§ Data records:
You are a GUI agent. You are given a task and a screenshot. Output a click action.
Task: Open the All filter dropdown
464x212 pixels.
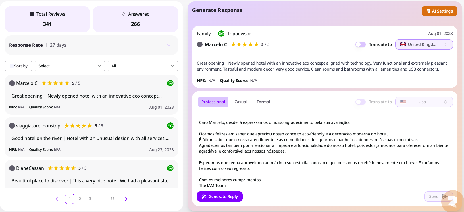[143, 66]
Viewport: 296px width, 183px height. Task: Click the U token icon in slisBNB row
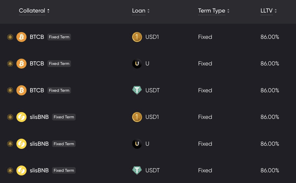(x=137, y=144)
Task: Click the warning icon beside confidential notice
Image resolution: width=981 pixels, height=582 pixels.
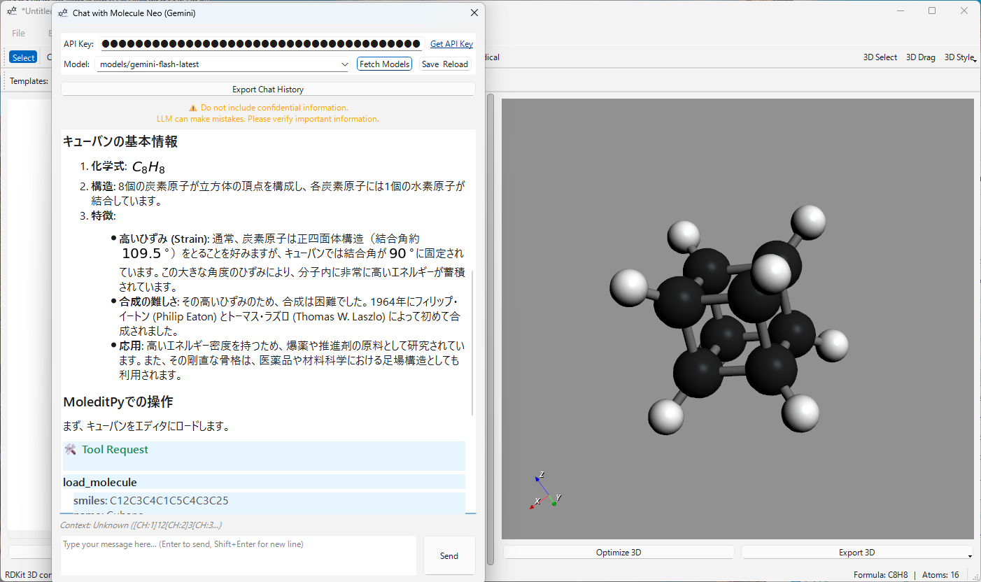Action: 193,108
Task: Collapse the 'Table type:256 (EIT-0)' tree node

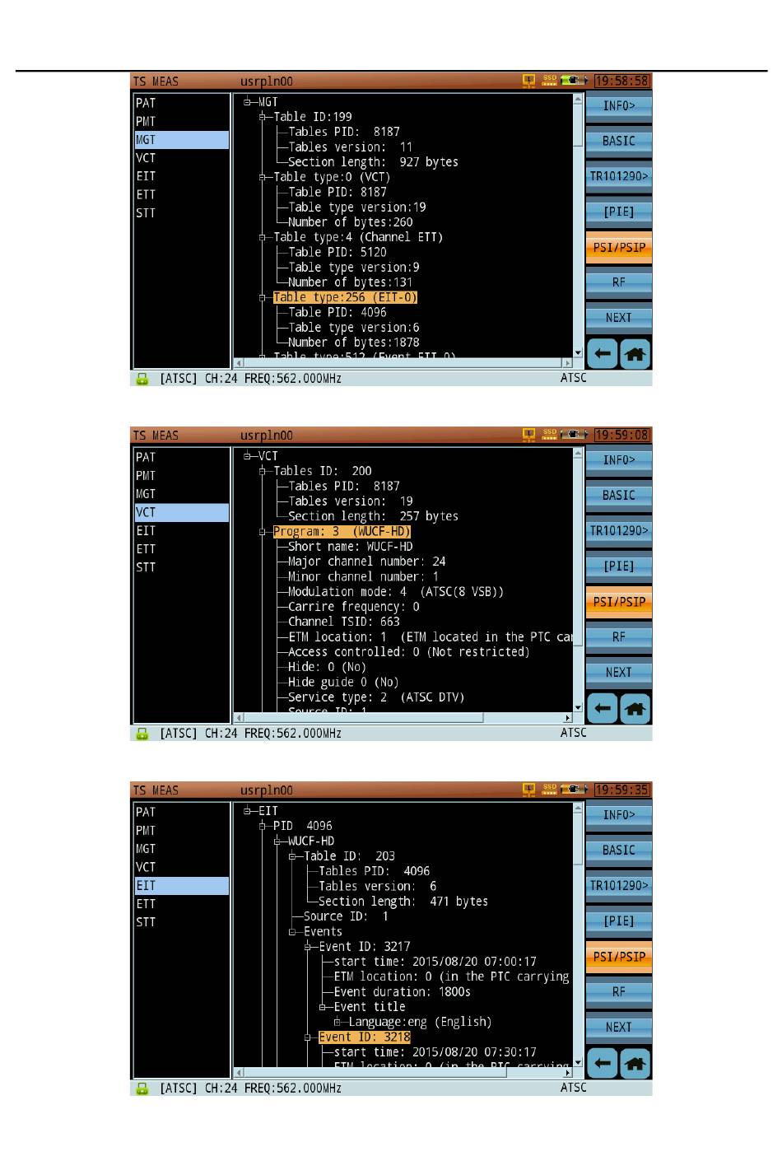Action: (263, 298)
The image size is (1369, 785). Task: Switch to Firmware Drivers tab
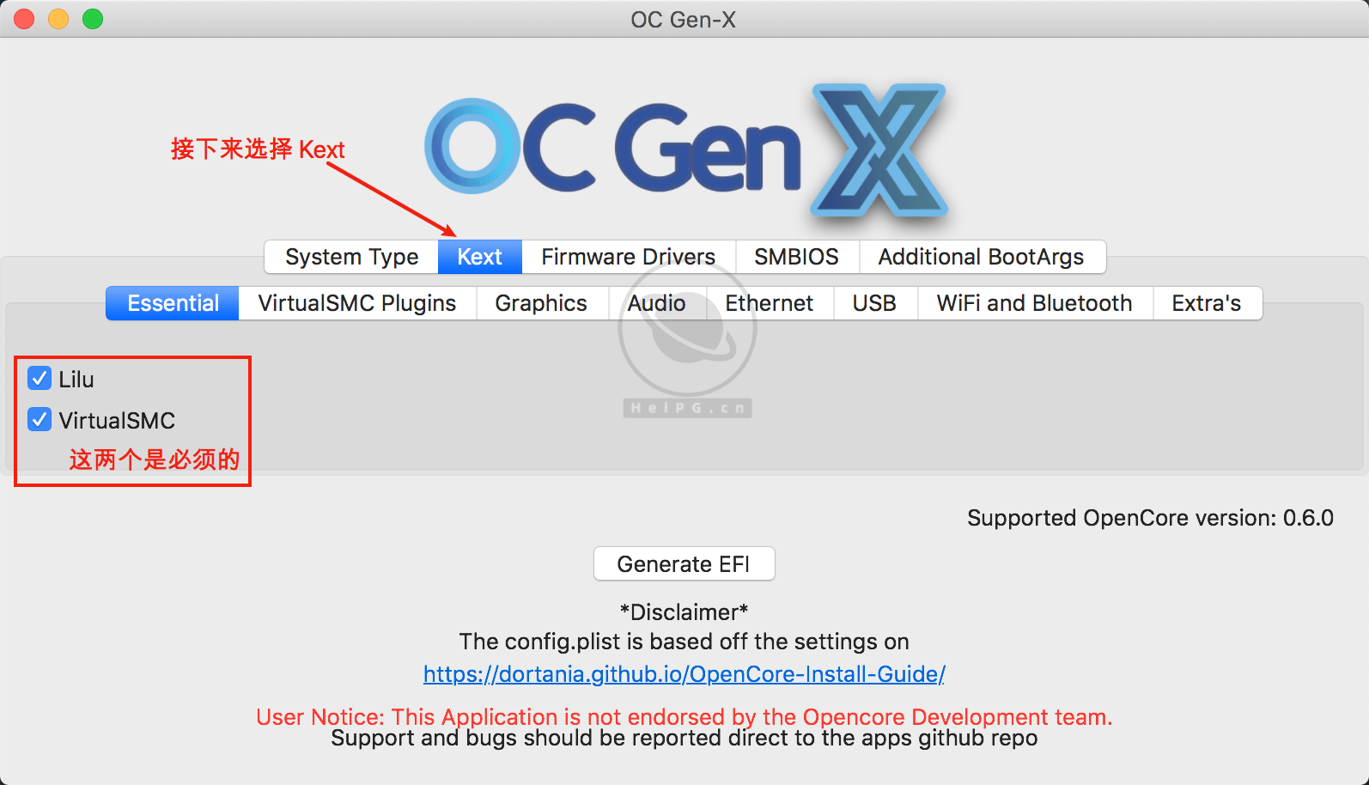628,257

§ Task brief:
Retype all of the entries exactly as written, leaving out any images.

§ Finished task:
You are a GUI agent. You are given a task and a screenshot. Output a click action.
Task: Open the All filter dropdown
464x212 pixels.
[143, 66]
Viewport: 296px width, 183px height. Task: Click the U token icon in slisBNB row
(x=137, y=144)
Task: Click the warning icon beside confidential notice
Image resolution: width=981 pixels, height=582 pixels.
Action: 193,108
Task: Collapse the 'Table type:256 (EIT-0)' tree node

Action: (263, 298)
The image size is (1369, 785). Task: Switch to Firmware Drivers tab
628,257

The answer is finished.